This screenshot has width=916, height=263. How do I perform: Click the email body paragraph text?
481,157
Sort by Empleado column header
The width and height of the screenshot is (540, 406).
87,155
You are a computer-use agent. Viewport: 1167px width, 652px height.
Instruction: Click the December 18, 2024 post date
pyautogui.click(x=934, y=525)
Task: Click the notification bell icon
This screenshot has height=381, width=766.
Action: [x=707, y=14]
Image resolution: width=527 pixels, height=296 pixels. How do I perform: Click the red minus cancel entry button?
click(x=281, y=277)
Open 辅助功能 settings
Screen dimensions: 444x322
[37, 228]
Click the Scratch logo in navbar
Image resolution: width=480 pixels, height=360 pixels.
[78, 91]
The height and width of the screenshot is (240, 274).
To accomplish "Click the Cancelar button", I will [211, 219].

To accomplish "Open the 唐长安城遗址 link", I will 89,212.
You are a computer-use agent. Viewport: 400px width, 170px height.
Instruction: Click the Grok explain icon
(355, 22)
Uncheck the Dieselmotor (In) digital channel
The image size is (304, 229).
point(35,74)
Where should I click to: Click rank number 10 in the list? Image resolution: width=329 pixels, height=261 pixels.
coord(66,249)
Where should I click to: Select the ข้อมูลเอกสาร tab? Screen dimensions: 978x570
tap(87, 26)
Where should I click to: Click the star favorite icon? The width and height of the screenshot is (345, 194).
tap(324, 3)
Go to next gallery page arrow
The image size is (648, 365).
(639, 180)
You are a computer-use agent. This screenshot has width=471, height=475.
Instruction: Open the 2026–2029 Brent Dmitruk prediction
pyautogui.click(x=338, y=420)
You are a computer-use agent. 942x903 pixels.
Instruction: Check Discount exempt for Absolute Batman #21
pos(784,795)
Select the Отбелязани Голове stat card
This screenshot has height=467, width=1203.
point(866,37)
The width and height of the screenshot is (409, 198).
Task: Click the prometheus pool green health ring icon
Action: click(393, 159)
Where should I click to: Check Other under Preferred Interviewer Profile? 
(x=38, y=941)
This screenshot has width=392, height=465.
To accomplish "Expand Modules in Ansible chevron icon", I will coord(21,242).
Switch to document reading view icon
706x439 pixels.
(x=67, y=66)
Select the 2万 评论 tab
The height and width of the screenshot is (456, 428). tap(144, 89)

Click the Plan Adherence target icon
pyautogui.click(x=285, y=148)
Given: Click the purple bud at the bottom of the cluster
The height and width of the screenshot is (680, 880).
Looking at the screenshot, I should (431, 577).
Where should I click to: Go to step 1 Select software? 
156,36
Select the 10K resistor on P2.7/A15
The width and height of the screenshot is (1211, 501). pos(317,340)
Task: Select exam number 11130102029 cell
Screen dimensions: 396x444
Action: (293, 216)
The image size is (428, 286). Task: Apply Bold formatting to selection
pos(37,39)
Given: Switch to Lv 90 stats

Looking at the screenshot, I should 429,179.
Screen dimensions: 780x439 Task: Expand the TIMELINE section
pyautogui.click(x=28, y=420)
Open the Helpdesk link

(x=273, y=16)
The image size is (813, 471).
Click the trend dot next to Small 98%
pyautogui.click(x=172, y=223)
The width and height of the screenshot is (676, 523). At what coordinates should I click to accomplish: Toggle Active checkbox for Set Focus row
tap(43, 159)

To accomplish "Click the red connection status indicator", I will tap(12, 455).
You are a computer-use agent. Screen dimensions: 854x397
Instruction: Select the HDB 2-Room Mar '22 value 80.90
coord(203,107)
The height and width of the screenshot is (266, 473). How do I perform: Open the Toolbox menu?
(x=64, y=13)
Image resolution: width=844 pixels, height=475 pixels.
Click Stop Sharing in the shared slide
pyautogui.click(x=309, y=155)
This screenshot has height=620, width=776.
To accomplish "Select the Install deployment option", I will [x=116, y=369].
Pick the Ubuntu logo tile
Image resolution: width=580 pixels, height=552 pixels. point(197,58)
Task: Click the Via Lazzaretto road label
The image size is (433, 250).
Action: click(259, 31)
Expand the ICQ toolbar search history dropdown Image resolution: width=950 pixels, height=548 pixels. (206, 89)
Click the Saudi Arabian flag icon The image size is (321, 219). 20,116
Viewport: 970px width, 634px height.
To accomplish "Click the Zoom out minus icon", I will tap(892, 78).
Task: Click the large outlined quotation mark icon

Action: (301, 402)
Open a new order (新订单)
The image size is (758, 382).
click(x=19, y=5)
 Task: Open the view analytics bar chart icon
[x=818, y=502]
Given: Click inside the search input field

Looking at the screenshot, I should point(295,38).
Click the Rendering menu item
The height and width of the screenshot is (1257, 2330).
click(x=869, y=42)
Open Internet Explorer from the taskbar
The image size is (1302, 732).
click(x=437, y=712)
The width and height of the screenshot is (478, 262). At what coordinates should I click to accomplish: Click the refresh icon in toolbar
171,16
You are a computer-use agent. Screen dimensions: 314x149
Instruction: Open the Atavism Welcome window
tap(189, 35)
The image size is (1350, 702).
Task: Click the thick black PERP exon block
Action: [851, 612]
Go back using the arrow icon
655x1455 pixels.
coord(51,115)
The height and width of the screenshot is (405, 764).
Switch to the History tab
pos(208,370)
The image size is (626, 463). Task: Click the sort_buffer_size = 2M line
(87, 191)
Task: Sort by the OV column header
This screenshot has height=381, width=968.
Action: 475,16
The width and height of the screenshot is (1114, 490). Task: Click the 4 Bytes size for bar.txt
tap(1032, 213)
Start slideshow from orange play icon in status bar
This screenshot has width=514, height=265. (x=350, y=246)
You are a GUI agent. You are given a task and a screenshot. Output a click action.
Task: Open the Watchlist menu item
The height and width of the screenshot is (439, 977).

****************

> [Task to complete]: Reproduce the whole listing verbatim, leaving every line as it was.

> [Solved exercise]:
This screenshot has width=916, height=263. How do I perform: Click the email body paragraph text?
481,157
Sort by Empleado column header
The width and height of the screenshot is (540, 406).
87,155
You are a computer-use agent. Viewport: 1167px width, 652px height.
Instruction: Click the December 18, 2024 post date
pyautogui.click(x=934, y=525)
Task: Click the notification bell icon
This screenshot has height=381, width=766.
Action: [x=707, y=14]
Image resolution: width=527 pixels, height=296 pixels. How do I perform: Click the red minus cancel entry button?
click(x=281, y=277)
Open 辅助功能 settings
Screen dimensions: 444x322
[37, 228]
Click the Scratch logo in navbar
Image resolution: width=480 pixels, height=360 pixels.
[78, 91]
The height and width of the screenshot is (240, 274).
To accomplish "Click the Cancelar button", I will [211, 219].

To accomplish "Open the 唐长安城遗址 link", I will 89,212.
You are a computer-use agent. Viewport: 400px width, 170px height.
Instruction: Click the Grok explain icon
(355, 22)
Uncheck the Dieselmotor (In) digital channel
The image size is (304, 229).
point(35,74)
Where should I click to: Click rank number 10 in the list? Image resolution: width=329 pixels, height=261 pixels.
coord(66,249)
Where should I click to: Select the ข้อมูลเอกสาร tab? Screen dimensions: 978x570
tap(87, 26)
Where should I click to: Click the star favorite icon? The width and height of the screenshot is (345, 194).
tap(324, 3)
Go to next gallery page arrow
The image size is (648, 365).
(639, 180)
You are a computer-use agent. This screenshot has width=471, height=475.
Instruction: Open the 2026–2029 Brent Dmitruk prediction
pyautogui.click(x=338, y=420)
You are a computer-use agent. 942x903 pixels.
Instruction: Check Discount exempt for Absolute Batman #21
pos(784,795)
Select the Отбелязани Голове stat card
This screenshot has height=467, width=1203.
point(866,37)
The width and height of the screenshot is (409, 198).
Task: Click the prometheus pool green health ring icon
Action: click(393, 159)
Where should I click to: Check Other under Preferred Interviewer Profile? 
(x=38, y=941)
This screenshot has width=392, height=465.
To accomplish "Expand Modules in Ansible chevron icon", I will coord(21,242).
Switch to document reading view icon
706x439 pixels.
(x=67, y=66)
Select the 2万 评论 tab
The height and width of the screenshot is (456, 428). tap(144, 89)

Click the Plan Adherence target icon
pyautogui.click(x=285, y=148)
Given: Click the purple bud at the bottom of the cluster
The height and width of the screenshot is (680, 880).
Looking at the screenshot, I should (431, 577).
Where should I click to: Go to step 1 Select software? 
156,36
Select the 10K resistor on P2.7/A15
The width and height of the screenshot is (1211, 501). pos(317,340)
Task: Select exam number 11130102029 cell
Screen dimensions: 396x444
Action: (293, 216)
The image size is (428, 286). Task: Apply Bold formatting to selection
pos(37,39)
Given: Switch to Lv 90 stats

Looking at the screenshot, I should 429,179.
Screen dimensions: 780x439 Task: Expand the TIMELINE section
pyautogui.click(x=28, y=420)
Open the Helpdesk link

(x=273, y=16)
The image size is (813, 471).
Click the trend dot next to Small 98%
pyautogui.click(x=172, y=223)
The width and height of the screenshot is (676, 523). At what coordinates should I click to accomplish: Toggle Active checkbox for Set Focus row
tap(43, 159)

To accomplish "Click the red connection status indicator", I will tap(12, 455).
You are a computer-use agent. Screen dimensions: 854x397
Instruction: Select the HDB 2-Room Mar '22 value 80.90
coord(203,107)
The height and width of the screenshot is (266, 473). How do I perform: Open the Toolbox menu?
(x=64, y=13)
Image resolution: width=844 pixels, height=475 pixels.
Click Stop Sharing in the shared slide
pyautogui.click(x=309, y=155)
This screenshot has height=620, width=776.
To accomplish "Select the Install deployment option", I will [x=116, y=369].
Pick the Ubuntu logo tile
Image resolution: width=580 pixels, height=552 pixels. point(197,58)
Task: Click the Via Lazzaretto road label
The image size is (433, 250).
Action: click(259, 31)
Expand the ICQ toolbar search history dropdown Image resolution: width=950 pixels, height=548 pixels. (206, 89)
Click the Saudi Arabian flag icon The image size is (321, 219). 20,116
Viewport: 970px width, 634px height.
To accomplish "Click the Zoom out minus icon", I will tap(892, 78).
Task: Click the large outlined quotation mark icon

Action: (301, 402)
Open a new order (新订单)
The image size is (758, 382).
click(x=19, y=5)
 Task: Open the view analytics bar chart icon
[x=818, y=502]
Given: Click inside the search input field

Looking at the screenshot, I should point(295,38).
Click the Rendering menu item
The height and width of the screenshot is (1257, 2330).
click(x=869, y=42)
Open Internet Explorer from the taskbar
The image size is (1302, 732).
click(x=437, y=712)
The width and height of the screenshot is (478, 262). At what coordinates should I click to accomplish: Click the refresh icon in toolbar
171,16
You are a computer-use agent. Screen dimensions: 314x149
Instruction: Open the Atavism Welcome window
tap(189, 35)
The image size is (1350, 702).
Task: Click the thick black PERP exon block
Action: [851, 612]
Go back using the arrow icon
655x1455 pixels.
coord(51,115)
The height and width of the screenshot is (405, 764).
Switch to the History tab
pos(208,370)
The image size is (626, 463). Task: Click the sort_buffer_size = 2M line
(87, 191)
Task: Sort by the OV column header
This screenshot has height=381, width=968.
Action: 475,16
The width and height of the screenshot is (1114, 490). Task: Click the 4 Bytes size for bar.txt
tap(1032, 213)
Start slideshow from orange play icon in status bar
This screenshot has width=514, height=265. (x=350, y=246)
You are a GUI agent. You are given a task and a screenshot. Output a click action.
Task: Open the Watchlist menu item
The height and width of the screenshot is (439, 977).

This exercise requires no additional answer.